In sum, the Republicans said, “The Biden administration had largely wasted the four months since the president announced the full withdrawal, failing to adequately plan for the anticipated Taliban takeover.”
“The failure to anticipate a surge of refugees at the Kabul airport … despite the military assessing Kabul to be at risk of falling to the Taliban, combined with an inadequate number of U.S. personnel initially deployed, created the powder keg that exploded with the chaotic scenes that reverberated around the world, including images of Afghans falling to their deaths.”
If they take the House in the November midterm elections, Republicans made clear that they will subpoena the State Department for the documents and information they’ve been denied so far.
“The Committee Minority believes a much more thorough examination is needed to find complete answers as to how this happened and how to ensure something like this does not happen again,” the report said.
Complete Failure to Plan: McCaul
In an Aug. 14 appearance on CBS’s “Face the Nation” program, McCaul said the withdrawal was the result of a complete failure to plan.
“There was no plan,” he said. “Even beforehand I think the State Department probably didn’t have the resources it needed to carry out an evacuation of this size and enormity. They had 36 consular officers at HKIA trying to process hundreds of thousands of people.”
McCaul related the frustration of having been on the congressional side of the issue, saying that it was made clear to him and other lawmakers that such a fast-paced withdrawal would end disastrously. Despite exhortations from both Republicans and Democrats for Biden to reconsider, McCaul said, the White House persisted in painting “a very rosy picture” that didn’t line up with the facts on the ground.
McCaul said the White House claimed that “there’s no way we’re going to evacuate embassy personnel from helicopters like we did from Vietnam,” noting that, in fact, this was exactly what happened by the end of the withdrawal in Afghanistan.
“The intelligence community got it right. So there was no failure on the intelligence side, nor the Pentagon. They called it right. The problem was the White House and State Department putting their head in the sand, not wanting to believe what [the other agencies] were saying, and therefore not adequately planning.”
White House Denials
In a memo responding to the report, the White House denied the charges levied against Biden by Republicans.
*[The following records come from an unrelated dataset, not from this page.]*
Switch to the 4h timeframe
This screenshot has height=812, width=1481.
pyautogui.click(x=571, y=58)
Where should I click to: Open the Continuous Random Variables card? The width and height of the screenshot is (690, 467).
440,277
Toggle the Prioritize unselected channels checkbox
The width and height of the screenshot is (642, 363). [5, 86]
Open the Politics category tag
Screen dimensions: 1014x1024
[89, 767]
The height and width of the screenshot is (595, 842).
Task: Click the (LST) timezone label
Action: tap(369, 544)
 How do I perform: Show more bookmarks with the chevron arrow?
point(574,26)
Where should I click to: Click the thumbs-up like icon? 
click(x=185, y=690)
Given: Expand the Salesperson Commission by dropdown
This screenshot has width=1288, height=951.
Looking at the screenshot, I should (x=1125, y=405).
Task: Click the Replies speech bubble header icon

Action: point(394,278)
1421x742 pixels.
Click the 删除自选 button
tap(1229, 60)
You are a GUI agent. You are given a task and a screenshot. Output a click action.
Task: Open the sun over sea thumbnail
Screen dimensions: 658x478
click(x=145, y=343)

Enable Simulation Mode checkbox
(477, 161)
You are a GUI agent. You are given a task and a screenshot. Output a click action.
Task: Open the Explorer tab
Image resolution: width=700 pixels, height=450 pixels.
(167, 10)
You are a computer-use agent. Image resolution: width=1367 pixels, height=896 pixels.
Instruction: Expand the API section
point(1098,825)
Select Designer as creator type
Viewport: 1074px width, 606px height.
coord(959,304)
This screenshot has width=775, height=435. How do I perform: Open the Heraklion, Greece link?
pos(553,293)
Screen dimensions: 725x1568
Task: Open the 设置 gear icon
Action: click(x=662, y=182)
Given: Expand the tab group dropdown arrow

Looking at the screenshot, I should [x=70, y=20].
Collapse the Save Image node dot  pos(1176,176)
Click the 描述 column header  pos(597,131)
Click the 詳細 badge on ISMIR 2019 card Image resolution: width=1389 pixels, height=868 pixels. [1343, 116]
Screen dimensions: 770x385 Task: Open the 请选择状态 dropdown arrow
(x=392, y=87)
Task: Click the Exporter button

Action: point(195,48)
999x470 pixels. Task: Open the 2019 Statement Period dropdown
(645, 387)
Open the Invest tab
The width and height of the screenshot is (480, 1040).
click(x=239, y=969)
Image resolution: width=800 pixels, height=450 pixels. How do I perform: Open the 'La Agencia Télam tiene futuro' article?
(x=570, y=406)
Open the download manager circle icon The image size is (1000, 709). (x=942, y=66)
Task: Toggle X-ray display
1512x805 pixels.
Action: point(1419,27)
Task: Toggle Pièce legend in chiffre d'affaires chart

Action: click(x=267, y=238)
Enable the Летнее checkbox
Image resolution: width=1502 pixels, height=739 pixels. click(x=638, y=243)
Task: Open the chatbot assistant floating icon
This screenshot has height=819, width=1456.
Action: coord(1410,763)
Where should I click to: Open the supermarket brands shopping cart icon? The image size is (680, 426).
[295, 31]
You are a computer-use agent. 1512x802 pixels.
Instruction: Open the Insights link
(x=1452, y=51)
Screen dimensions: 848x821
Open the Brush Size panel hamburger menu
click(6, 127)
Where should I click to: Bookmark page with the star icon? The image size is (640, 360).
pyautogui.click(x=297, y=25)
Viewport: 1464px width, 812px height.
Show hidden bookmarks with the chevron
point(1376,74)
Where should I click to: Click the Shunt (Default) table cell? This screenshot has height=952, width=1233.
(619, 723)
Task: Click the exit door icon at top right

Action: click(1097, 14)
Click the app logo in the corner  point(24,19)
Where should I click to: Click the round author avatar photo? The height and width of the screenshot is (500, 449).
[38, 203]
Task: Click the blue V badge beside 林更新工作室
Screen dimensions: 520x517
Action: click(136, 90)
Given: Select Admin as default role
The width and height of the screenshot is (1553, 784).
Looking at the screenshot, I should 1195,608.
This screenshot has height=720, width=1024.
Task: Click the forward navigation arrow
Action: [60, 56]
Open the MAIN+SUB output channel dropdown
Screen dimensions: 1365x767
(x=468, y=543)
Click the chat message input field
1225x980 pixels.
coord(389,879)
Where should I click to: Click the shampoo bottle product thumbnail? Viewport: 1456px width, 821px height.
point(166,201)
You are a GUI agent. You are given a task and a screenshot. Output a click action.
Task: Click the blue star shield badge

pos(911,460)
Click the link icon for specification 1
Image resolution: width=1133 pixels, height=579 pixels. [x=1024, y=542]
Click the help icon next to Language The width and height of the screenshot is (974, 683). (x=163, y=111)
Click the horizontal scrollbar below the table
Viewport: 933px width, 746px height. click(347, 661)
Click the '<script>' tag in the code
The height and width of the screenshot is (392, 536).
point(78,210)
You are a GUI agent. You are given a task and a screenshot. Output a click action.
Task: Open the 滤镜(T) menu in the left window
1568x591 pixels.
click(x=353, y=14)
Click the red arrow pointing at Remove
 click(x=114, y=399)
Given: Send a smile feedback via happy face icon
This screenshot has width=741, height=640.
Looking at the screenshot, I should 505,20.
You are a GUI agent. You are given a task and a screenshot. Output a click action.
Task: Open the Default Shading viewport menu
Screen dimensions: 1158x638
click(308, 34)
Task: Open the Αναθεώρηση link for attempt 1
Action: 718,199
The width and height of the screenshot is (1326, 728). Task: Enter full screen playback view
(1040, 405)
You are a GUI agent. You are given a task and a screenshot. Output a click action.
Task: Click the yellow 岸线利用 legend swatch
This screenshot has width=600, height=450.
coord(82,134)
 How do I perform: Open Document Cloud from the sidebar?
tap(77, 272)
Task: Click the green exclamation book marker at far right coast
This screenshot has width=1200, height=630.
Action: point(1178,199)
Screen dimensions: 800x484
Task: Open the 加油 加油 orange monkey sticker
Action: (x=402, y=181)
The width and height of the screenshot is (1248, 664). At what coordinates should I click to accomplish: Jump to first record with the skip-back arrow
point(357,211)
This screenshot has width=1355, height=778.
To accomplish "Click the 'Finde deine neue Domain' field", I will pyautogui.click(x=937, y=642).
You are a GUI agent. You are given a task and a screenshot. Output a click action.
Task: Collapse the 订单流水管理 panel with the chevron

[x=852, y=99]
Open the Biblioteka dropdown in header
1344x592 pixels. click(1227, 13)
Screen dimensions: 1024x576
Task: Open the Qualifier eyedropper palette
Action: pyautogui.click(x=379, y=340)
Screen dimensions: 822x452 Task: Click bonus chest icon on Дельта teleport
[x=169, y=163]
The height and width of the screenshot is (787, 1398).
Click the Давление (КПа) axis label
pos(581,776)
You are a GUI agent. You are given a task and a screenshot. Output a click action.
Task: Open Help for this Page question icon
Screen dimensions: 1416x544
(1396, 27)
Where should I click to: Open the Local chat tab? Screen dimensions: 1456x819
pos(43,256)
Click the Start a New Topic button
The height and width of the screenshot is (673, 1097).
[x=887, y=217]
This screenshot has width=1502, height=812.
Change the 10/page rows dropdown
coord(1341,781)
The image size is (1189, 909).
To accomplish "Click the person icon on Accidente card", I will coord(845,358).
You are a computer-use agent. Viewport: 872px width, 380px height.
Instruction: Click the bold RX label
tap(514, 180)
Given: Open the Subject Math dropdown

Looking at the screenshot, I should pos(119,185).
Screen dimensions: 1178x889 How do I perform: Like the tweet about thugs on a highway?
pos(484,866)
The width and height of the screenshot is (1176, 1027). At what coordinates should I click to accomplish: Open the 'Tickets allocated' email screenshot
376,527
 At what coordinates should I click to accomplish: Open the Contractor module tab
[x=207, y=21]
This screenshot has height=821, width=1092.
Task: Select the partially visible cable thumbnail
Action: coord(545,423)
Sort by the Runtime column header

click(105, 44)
The memo, written by National Security Council spokesperson and former Democratic National Committee staffer Adrienne Watson, claimed that the GOP report was “partisan” and said that it’s “riddled with inaccurate characterizations, cherry-picked information, and false claims.”
The memo repeats an oft-cited claim by Biden and his allies that the withdrawal was almost unavoidable due to a deal that President Donald Trump had signed during his last year in office, promising a withdrawal.
“Former President Trump’s 2020 agreement with the Taliban empowered the Taliban, weakened our partners in the Afghan government, and committed to withdrawing our troops a few months after President Biden’s inauguration—with no clear plan for what should come next,” the memo said.
Several Republican critics have countered that the problem lies not so much with the withdrawal itself, but with the execution of the withdrawal.
Watson also rejected GOP claims that the withdrawal weakened America on the world stage and emboldened the nation’s enemies, instead accusing Trump of damaging America’s reputation when he was in office.